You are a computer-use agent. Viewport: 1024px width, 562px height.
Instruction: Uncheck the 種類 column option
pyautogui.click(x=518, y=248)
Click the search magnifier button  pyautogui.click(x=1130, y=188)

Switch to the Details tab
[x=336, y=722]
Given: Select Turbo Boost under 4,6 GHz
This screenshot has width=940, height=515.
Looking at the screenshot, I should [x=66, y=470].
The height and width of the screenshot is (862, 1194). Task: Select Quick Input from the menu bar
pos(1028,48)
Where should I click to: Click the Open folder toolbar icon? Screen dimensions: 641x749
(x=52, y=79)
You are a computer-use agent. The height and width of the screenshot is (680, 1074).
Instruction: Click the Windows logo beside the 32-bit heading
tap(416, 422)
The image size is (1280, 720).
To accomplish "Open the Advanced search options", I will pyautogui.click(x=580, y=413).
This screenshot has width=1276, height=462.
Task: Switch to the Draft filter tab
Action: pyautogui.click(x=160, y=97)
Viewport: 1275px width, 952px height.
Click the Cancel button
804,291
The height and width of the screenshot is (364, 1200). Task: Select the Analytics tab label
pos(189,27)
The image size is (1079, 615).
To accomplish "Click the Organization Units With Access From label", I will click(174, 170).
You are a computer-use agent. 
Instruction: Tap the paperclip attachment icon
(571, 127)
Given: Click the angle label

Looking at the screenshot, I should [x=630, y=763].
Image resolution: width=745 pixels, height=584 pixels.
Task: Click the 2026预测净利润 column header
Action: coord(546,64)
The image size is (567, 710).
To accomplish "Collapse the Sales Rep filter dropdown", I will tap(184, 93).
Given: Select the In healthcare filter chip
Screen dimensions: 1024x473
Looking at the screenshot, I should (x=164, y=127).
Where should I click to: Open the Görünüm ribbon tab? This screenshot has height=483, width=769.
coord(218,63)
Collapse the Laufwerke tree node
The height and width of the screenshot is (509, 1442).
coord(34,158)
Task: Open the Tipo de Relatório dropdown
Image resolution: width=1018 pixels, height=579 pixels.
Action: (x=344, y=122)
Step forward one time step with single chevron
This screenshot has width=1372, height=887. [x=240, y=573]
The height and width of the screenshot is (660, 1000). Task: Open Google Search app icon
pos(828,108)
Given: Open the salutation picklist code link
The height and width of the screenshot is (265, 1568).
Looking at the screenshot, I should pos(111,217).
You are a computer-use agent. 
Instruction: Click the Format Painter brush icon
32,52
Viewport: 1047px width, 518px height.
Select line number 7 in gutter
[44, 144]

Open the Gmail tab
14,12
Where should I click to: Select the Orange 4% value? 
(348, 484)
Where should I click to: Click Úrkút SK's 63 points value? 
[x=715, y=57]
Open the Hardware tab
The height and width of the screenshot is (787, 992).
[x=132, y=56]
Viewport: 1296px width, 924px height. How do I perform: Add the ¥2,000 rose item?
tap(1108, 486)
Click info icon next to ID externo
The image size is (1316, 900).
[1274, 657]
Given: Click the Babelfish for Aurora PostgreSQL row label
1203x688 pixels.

TASK OBJECTIVE: Copy the records above, changing "computer-use agent" to "screen navigation assistant" wherever it occurs and leaving everything else untouched.

EXERCISE OUTPUT:
You are a screen navigation assistant. Viewport: 1024px width, 562px height.
Instruction: Uncheck the 種類 column option
pyautogui.click(x=518, y=248)
Click the search magnifier button  pyautogui.click(x=1130, y=188)

Switch to the Details tab
[x=336, y=722]
Given: Select Turbo Boost under 4,6 GHz
This screenshot has width=940, height=515.
Looking at the screenshot, I should [x=66, y=470].
The height and width of the screenshot is (862, 1194). Task: Select Quick Input from the menu bar
pos(1028,48)
Where should I click to: Click the Open folder toolbar icon? Screen dimensions: 641x749
(x=52, y=79)
You are a screen navigation assistant. The height and width of the screenshot is (680, 1074).
Instruction: Click the Windows logo beside the 32-bit heading
tap(416, 422)
The image size is (1280, 720).
To accomplish "Open the Advanced search options", I will pyautogui.click(x=580, y=413).
This screenshot has width=1276, height=462.
Task: Switch to the Draft filter tab
Action: pyautogui.click(x=160, y=97)
Viewport: 1275px width, 952px height.
Click the Cancel button
804,291
The height and width of the screenshot is (364, 1200). Task: Select the Analytics tab label
pos(189,27)
The image size is (1079, 615).
To accomplish "Click the Organization Units With Access From label", I will click(174, 170).
You are a screen navigation assistant. 
Instruction: Tap the paperclip attachment icon
(571, 127)
Given: Click the angle label

Looking at the screenshot, I should [x=630, y=763].
Image resolution: width=745 pixels, height=584 pixels.
Task: Click the 2026预测净利润 column header
Action: coord(546,64)
The image size is (567, 710).
To accomplish "Collapse the Sales Rep filter dropdown", I will tap(184, 93).
Given: Select the In healthcare filter chip
Screen dimensions: 1024x473
Looking at the screenshot, I should (x=164, y=127).
Where should I click to: Open the Görünüm ribbon tab? This screenshot has height=483, width=769.
coord(218,63)
Collapse the Laufwerke tree node
The height and width of the screenshot is (509, 1442).
coord(34,158)
Task: Open the Tipo de Relatório dropdown
Image resolution: width=1018 pixels, height=579 pixels.
Action: (x=344, y=122)
Step forward one time step with single chevron
This screenshot has width=1372, height=887. [x=240, y=573]
The height and width of the screenshot is (660, 1000). Task: Open Google Search app icon
pos(828,108)
Given: Open the salutation picklist code link
The height and width of the screenshot is (265, 1568).
Looking at the screenshot, I should pos(111,217).
You are a screen navigation assistant. 
Instruction: Click the Format Painter brush icon
32,52
Viewport: 1047px width, 518px height.
Select line number 7 in gutter
[44, 144]

Open the Gmail tab
14,12
Where should I click to: Select the Orange 4% value? 
(348, 484)
Where should I click to: Click Úrkút SK's 63 points value? 
[x=715, y=57]
Open the Hardware tab
The height and width of the screenshot is (787, 992).
[x=132, y=56]
Viewport: 1296px width, 924px height. How do I perform: Add the ¥2,000 rose item?
tap(1108, 486)
Click info icon next to ID externo
The image size is (1316, 900).
[1274, 657]
Given: Click the Babelfish for Aurora PostgreSQL row label
1203x688 pixels.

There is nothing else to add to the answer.